Wednesday, September 16, 2009

Coetzee on Prose and Poetry

Here's one way the young J. M. Coetzee thought about the difference between prose and poetry (from his memoir Youth):
In poetry, the action can take place everywhere and nowhere: it does not matter whether the lonely wives of the fishermen live in Kalk Bay or Portugal or Maine. Prose, on the other hand, seems naggingly to demand a specific setting. (62-63)
He goes on to say that he cannot write about London (where he is living at the time) because he does not know it well enough yet—and thus implies that he can only write about South Africa, where he grew up.

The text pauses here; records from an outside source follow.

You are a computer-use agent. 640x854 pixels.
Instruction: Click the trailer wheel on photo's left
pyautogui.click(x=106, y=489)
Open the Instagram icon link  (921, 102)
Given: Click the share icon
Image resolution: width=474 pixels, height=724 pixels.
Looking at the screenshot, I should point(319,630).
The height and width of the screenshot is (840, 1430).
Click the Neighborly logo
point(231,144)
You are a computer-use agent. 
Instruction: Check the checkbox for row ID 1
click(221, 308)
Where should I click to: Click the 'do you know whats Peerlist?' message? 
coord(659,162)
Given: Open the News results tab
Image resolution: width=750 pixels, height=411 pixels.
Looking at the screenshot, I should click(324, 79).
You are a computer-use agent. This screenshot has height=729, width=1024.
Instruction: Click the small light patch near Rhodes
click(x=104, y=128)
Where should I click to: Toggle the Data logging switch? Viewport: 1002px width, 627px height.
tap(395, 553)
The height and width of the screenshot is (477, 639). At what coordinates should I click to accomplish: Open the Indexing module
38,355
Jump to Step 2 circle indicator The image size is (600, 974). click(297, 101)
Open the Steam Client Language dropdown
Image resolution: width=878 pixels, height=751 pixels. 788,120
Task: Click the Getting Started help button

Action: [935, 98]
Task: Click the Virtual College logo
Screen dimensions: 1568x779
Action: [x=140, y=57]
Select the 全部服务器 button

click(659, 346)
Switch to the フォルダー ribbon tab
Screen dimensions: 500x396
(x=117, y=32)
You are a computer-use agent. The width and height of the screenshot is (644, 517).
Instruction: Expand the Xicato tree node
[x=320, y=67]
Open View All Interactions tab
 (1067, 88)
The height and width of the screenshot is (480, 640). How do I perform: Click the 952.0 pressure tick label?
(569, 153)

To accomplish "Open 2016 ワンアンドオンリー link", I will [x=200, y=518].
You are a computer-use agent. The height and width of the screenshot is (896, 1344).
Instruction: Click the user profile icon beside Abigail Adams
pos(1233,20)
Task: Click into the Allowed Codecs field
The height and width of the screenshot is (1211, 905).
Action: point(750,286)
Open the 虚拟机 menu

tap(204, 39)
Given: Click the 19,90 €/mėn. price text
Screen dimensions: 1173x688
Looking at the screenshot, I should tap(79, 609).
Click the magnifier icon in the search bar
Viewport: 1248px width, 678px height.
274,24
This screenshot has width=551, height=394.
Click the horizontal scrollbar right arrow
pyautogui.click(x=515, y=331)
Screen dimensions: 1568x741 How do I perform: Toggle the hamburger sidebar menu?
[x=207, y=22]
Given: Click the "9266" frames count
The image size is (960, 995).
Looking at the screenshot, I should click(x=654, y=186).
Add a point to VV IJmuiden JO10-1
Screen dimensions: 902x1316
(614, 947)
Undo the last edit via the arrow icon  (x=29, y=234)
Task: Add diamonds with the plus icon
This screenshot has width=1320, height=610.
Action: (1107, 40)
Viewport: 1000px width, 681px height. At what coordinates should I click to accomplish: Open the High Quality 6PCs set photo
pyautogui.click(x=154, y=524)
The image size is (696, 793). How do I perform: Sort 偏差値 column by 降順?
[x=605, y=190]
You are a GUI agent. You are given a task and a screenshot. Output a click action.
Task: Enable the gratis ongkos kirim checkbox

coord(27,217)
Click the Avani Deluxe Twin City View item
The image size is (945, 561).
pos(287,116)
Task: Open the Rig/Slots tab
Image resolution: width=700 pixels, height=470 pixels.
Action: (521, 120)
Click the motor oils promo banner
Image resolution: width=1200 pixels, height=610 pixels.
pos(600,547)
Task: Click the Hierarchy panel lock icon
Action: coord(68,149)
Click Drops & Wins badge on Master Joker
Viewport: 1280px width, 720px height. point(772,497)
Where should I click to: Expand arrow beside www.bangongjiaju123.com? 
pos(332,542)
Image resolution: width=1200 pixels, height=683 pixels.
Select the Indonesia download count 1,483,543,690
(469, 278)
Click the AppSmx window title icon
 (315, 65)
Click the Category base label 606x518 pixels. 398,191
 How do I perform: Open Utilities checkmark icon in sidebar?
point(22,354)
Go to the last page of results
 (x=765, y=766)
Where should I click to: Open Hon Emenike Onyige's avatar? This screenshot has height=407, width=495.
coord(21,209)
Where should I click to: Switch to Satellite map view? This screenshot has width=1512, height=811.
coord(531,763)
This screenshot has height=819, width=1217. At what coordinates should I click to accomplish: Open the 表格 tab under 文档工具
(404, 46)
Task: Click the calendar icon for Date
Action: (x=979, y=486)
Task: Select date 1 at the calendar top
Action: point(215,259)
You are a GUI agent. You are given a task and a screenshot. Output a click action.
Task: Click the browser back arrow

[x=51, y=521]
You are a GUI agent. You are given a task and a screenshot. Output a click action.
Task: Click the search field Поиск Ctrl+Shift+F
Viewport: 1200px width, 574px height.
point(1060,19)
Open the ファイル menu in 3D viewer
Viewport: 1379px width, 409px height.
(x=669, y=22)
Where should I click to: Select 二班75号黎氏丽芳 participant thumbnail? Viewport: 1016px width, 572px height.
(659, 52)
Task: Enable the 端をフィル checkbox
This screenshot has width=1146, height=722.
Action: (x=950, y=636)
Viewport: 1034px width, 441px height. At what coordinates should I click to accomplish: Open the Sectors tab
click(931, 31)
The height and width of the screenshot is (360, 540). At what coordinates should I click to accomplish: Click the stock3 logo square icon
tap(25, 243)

This could be a commentary on Coetzee's own work, for at the time when Youth was published (2002), he had published eight novels, only one of which does not have "a specific setting": Waiting for the Barbarians is set in an imaginary, unnamed "Empire." Foe and The Master of Petersburg complicate the point, but neither fully contradicts it: Foe might even be the London novel that the younger Coetzee feared he could not write, while imagines a Petersburg that Coetzee the author fully inhabited, in a sense, in his extensive reading of and about Dostoevsky. — The rest of those previous novels are set in South Africa, and the three he has published since are very specific about setting (except perhaps for one or two sections of Elizabeth Costello).

Still, a statement like the above in a memoir is somewhat unstable (even if it is not as unstable as it might be if uttered by a character in a novel). A memoirist might be asserting this position as his own, but he might also be saying that the position is one he once held but now finds mistaken. A more straightforward memoirist than Coetzee would probably make explicit whether he agreed or disagreed with his younger self on this point, but Coetzee never says anything like "what a fool I was" or "I already knew that." He establishes distance from his younger self by writing about himself in the third person and the present tense, but it is not always clear whether that distance is ironic or not. (See my thoughts on this in Boyhood from 2007 here.)

Finally, though, it is worth considering the truth of the claim that prose demands a specific setting while poetry does not. One should be more precise: novels demand a specific setting while lyric poems don't. Put that bluntly, it's surely not true (Kafka, anyone?), but as a rule of thumb it seems accurate to me: lyric poetry can be very unspecific about setting in a way that most novels could never get away with being.

4 comments:

Anonymous said...

There's probably a corollary to this idea. Fiction involves actions, and actions take place in a defined space. Doesn't matter if the space is "real" (London, South Africa) or "imaginary" (a faceless bureaucratic building, outer space). The writer must define the space, at least minimally. Lyric poetry doesn't necessarily require a space; it doesn't necessarily even require actions. Maybe this is why there's no realist tradition in poetry such as there is in fiction. In fact, poetry exists in what we might call an imaginal (in Henry Corbin's sense) tradition. The actions required by realism (he sat down, he picked up a fork, he ate) and the bric-a-brac of scenic detail aren't imaginal requirements and so poetry can get along fine without them, as any number of Shakespeare's sonnets or Ashbery's wandering meditations show.

Donald Brown said...

I'm not sure I fully agree, but I do see the truth in the statement; in fact, it captures something that I would never have stated quite so baldly in my own youth, but which I implicitly understood. I wrote lyric poems because they did not have to be set in a specific place, and any of the specific places I knew I had no wish to write about or depict. And lots of fiction bored me for that reason: it all seemed so unimaginatively local and literal.

Andrew Shields said...

Joseph, your comment reminds me of Christian Wiman's review of Glyn Maxwell's verse novel "The Sugar Mile": it was precisely the "space-and-time-defining" stuff in the verse novel that irritated CW.

Don, doesn't your novel take place in specific places you once had no wish to write about?

Donald Brown said...

Sure does. It was a 'long, strange trip' to get to that point, believe me.